* Supplied data *
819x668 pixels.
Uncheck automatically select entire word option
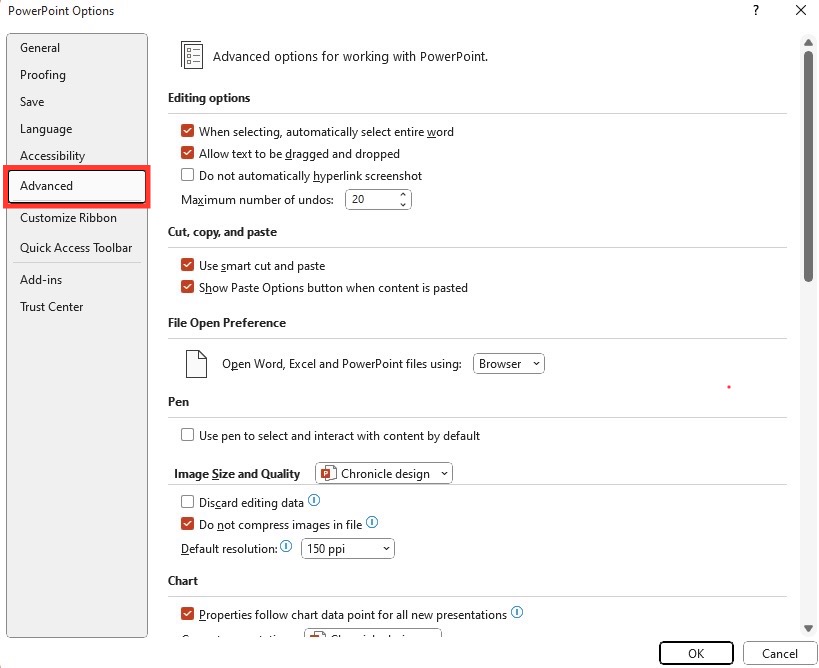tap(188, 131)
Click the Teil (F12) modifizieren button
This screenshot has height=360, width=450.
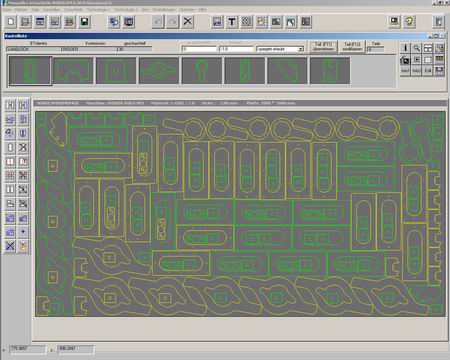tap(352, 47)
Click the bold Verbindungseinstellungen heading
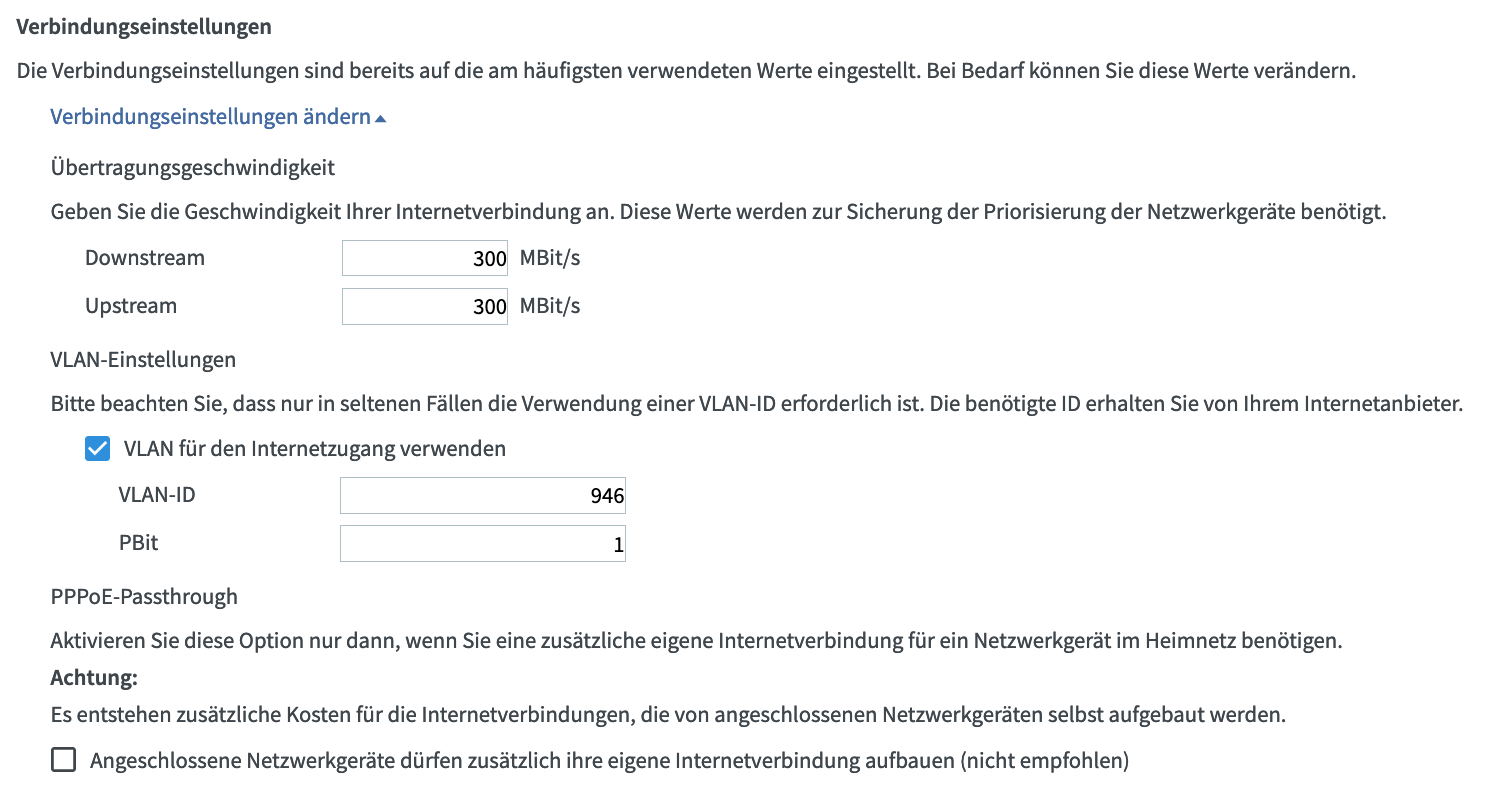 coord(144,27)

* Written task *
Copy out every line of the rows above word for word, omitting the pictures.

* Exercise response *
819x668 pixels.
Uncheck automatically select entire word option
tap(188, 131)
Click the Teil (F12) modifizieren button
This screenshot has height=360, width=450.
tap(352, 47)
Click the bold Verbindungseinstellungen heading
 coord(144,27)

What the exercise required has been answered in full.